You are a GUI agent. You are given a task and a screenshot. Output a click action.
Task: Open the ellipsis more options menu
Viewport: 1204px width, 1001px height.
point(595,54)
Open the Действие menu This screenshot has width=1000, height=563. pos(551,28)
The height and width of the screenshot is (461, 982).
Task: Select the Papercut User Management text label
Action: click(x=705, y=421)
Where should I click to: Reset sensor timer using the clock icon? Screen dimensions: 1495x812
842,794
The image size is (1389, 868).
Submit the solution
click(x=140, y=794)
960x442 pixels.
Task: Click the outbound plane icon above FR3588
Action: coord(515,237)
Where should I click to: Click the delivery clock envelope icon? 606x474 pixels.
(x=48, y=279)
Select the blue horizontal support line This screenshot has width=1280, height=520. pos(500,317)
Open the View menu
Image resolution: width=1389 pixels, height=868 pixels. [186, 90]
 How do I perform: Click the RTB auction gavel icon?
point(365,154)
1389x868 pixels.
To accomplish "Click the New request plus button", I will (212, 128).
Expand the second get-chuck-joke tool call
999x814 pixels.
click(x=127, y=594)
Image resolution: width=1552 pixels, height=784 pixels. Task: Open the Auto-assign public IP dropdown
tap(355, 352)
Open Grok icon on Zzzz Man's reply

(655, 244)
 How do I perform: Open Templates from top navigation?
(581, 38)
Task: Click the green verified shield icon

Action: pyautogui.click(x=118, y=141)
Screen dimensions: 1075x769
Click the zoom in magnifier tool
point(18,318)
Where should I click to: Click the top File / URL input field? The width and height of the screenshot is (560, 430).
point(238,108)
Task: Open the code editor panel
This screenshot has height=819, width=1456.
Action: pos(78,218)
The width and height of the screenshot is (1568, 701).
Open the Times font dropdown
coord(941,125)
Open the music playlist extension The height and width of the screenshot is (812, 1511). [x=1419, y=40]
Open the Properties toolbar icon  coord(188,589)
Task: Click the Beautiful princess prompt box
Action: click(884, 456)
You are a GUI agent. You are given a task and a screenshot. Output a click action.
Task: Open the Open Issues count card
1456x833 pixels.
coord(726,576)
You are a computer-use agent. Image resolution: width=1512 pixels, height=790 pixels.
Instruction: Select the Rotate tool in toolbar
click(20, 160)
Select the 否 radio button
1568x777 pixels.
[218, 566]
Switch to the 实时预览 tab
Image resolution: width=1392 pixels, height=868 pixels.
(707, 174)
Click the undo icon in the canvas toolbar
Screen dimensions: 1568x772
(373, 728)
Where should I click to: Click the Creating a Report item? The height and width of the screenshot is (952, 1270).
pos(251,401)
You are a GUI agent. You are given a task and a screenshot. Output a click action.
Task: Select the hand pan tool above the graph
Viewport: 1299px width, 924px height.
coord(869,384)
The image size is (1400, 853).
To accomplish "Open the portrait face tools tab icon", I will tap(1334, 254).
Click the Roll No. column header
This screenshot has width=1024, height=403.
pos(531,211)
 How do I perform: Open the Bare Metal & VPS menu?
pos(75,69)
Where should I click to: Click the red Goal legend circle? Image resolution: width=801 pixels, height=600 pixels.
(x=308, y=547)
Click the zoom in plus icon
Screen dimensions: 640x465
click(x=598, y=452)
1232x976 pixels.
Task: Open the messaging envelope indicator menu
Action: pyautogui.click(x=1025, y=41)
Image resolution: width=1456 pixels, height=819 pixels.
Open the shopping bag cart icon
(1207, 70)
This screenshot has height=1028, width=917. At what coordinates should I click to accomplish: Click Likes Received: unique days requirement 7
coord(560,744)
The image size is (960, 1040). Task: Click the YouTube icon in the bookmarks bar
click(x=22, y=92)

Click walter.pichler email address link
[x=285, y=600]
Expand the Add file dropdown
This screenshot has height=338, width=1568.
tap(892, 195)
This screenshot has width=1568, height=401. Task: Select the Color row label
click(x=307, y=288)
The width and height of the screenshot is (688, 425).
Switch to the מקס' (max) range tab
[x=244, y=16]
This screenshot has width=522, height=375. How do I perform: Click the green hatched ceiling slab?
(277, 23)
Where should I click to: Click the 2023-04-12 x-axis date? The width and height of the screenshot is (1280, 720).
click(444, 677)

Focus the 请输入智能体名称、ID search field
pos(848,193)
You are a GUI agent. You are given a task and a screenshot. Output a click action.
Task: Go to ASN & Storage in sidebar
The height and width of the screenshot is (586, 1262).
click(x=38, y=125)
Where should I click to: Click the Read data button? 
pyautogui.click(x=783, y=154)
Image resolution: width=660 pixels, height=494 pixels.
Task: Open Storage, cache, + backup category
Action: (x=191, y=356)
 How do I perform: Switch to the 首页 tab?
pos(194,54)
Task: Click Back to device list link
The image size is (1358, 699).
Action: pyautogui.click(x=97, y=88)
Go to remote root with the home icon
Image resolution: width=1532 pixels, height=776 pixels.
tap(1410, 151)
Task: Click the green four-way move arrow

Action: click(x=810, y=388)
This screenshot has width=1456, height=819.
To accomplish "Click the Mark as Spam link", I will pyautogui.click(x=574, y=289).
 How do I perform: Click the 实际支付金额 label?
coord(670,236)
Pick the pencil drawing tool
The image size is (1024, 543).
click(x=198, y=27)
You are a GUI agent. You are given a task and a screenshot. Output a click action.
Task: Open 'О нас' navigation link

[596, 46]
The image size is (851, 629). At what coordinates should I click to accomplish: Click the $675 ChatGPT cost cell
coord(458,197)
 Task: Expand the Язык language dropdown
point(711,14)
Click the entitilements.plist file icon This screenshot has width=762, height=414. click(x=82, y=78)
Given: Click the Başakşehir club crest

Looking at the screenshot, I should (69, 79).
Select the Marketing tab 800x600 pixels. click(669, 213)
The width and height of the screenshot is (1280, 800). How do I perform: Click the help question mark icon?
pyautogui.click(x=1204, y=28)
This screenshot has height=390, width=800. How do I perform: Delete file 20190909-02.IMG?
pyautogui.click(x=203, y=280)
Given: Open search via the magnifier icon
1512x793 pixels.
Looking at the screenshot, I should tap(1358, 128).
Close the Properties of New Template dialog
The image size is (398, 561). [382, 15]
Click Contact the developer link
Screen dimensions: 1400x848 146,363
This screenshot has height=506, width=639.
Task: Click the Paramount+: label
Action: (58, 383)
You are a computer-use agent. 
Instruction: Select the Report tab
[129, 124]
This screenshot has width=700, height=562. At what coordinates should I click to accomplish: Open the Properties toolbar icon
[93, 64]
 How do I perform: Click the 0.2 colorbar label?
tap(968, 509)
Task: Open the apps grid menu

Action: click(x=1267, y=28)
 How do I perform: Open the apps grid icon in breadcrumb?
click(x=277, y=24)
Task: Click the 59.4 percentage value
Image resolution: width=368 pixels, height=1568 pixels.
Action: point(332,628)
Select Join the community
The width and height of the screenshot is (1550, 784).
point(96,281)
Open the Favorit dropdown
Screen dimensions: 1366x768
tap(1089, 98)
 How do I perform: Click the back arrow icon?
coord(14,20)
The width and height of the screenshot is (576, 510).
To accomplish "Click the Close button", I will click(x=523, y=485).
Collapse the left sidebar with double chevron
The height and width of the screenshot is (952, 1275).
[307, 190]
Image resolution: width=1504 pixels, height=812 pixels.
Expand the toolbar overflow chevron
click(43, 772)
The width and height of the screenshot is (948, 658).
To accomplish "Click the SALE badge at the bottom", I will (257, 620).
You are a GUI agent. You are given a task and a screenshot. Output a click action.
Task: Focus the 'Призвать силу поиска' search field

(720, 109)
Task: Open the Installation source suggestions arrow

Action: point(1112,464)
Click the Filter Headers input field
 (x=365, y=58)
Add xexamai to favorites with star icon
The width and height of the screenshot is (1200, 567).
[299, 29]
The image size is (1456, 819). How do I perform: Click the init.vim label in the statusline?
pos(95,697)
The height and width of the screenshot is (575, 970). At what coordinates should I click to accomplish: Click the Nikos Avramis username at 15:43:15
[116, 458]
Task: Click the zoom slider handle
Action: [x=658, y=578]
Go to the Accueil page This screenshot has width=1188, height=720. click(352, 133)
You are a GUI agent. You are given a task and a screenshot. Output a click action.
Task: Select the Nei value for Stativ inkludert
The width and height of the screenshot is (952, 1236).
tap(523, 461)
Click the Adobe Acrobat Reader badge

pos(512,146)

****

Count the lines of the data above that contain the string "what", treating case as significant, and give only that number.

> _PROBLEM SOLUTION_: 4